JoAnn E. Manson, MD, DrPH

Disclosures

April 05, 2019

This transcript has been edited for clarity.

Hello. This is Dr JoAnn Manson, professor of medicine at Harvard Medical School and Brigham and Women's Hospital in Boston, Massachusetts. I'd like to talk with you about a recent report[1] in the BMJ on postmenopausal hormone therapy and risk for Alzheimer's disease. This was a large case-control study from Finland. My colleague, Dr Pauline Mack, at the University of Illinois in Chicago, and I wrote an accompanying editorial.[2]

This study included more than 80,000 women with a diagnosis of Alzheimer's disease identified from the Finnish national registry. They were compared with a similar number of women without a diagnosis of dementia from the Finnish national population registry, matched for age and region. Information on medication use was obtained from a national drug reimbursement registry in Finland.

What they found is that the use of systemic hormone therapy was associated with a small increase in the risk for Alzheimer's disease—a 10%-20% increase in risk. Women who started hormone therapy before age 60 did not have an increased risk unless they were taking the hormone for at least 10 years. There were no appreciable associations or differences according to the formulation of systemic hormone therapy.

Should these findings change clinical decision-making about hormone therapy use or move the needle in terms of the benefit-risk equation? We think not. There is already a good deal of data from randomized clinical trials that support cognitive safety and lack of adverse effects of hormone therapy when used in early menopause. Even in the Women's Health Initiative trial,[3] among women aged 50-55 at the time of randomization, hormone therapy had a neutral effect on cognition. The KEEPS trial[4] (among women within 3 years of the onset of menopause) and the ELITE trial[5] (within 6 years of menopause onset) showed neutral effects of hormone therapy on cognition.

The observational studies have had mixed and inconsistent results.
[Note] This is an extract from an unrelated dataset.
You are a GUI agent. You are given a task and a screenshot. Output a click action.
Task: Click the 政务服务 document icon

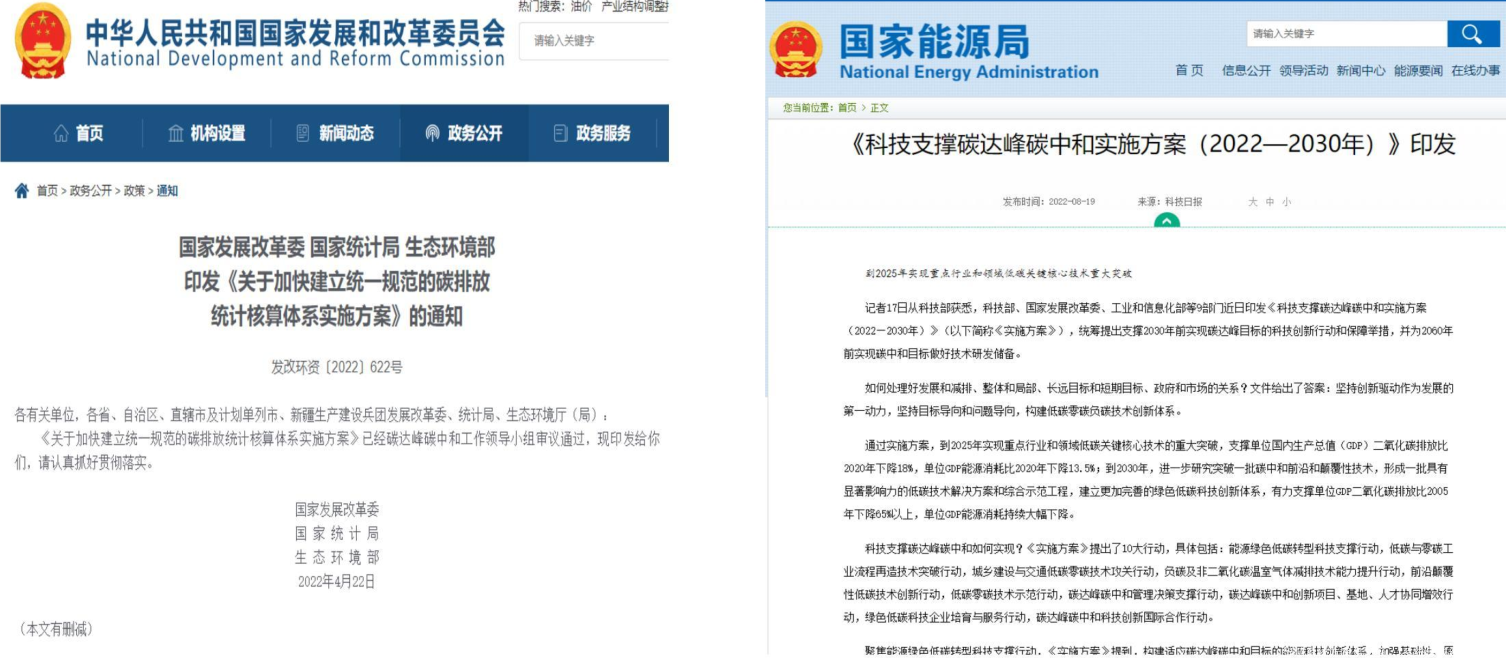(x=559, y=134)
Some have shown favorable and others unfavorable associations, but observational studies do have potential for confounding and other biases. In this registry study, there was limited information on risk factors. There may have been some differences in cardiovascular risk factors among users and nonusers. Nor was there clear information on the indications for the use of hormone therapy. For example, some women may have been using hormone therapy, especially long-term, because of concerns about memory problems. Because these are prescription medications, women were already in the healthcare system, had frequent interactions with clinicians, and may have been screened more frequently for cognitive decline.

Overall, among women in early menopause who are having bothersome hot flashes, night sweats, disrupted sleep, and impaired quality of life, and no contraindications to hormone therapy, it's likely that the benefits of treatment will outweigh the risks. For women with these symptoms who are not candidates for hormone therapy or who are not interested in treatment, there are nonhormonal options.

Overall, we agree with the national professional guidelines that hormone therapy should not be started or continued for the express purpose of trying to prevent or treat Alzheimer's disease or other forms of dementia. Thank you so much for your attention. This is JoAnn Manson.